| Task requirements |
Your answer must be the lines from the one containing "You are a computer-use agent." through the last line below, copied exactly, with no pictures.

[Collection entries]
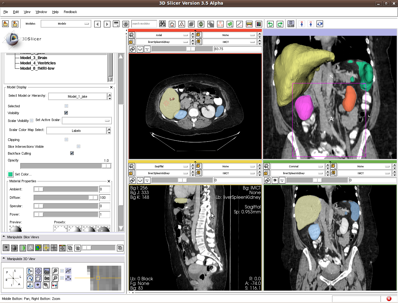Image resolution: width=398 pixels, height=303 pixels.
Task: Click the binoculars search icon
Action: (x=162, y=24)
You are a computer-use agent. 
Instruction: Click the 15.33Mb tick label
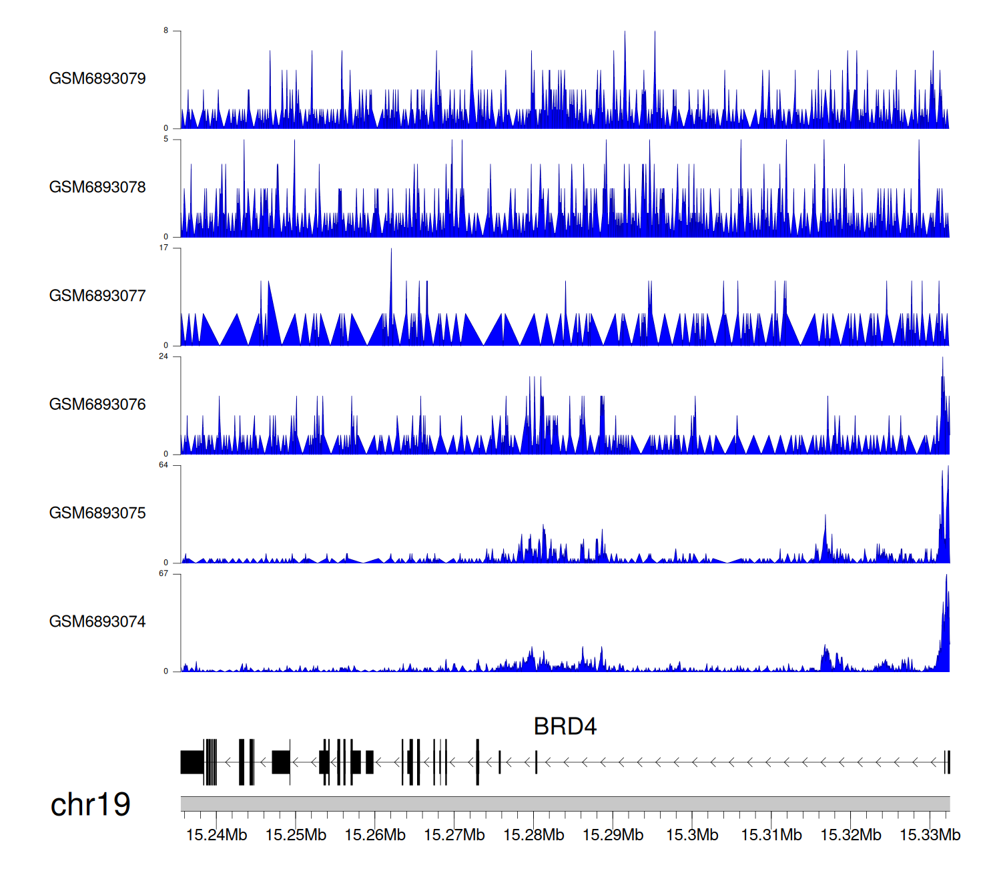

| Answer for the task |
You are a computer-use agent. 
Instruction: Click the 15.33Mb tick label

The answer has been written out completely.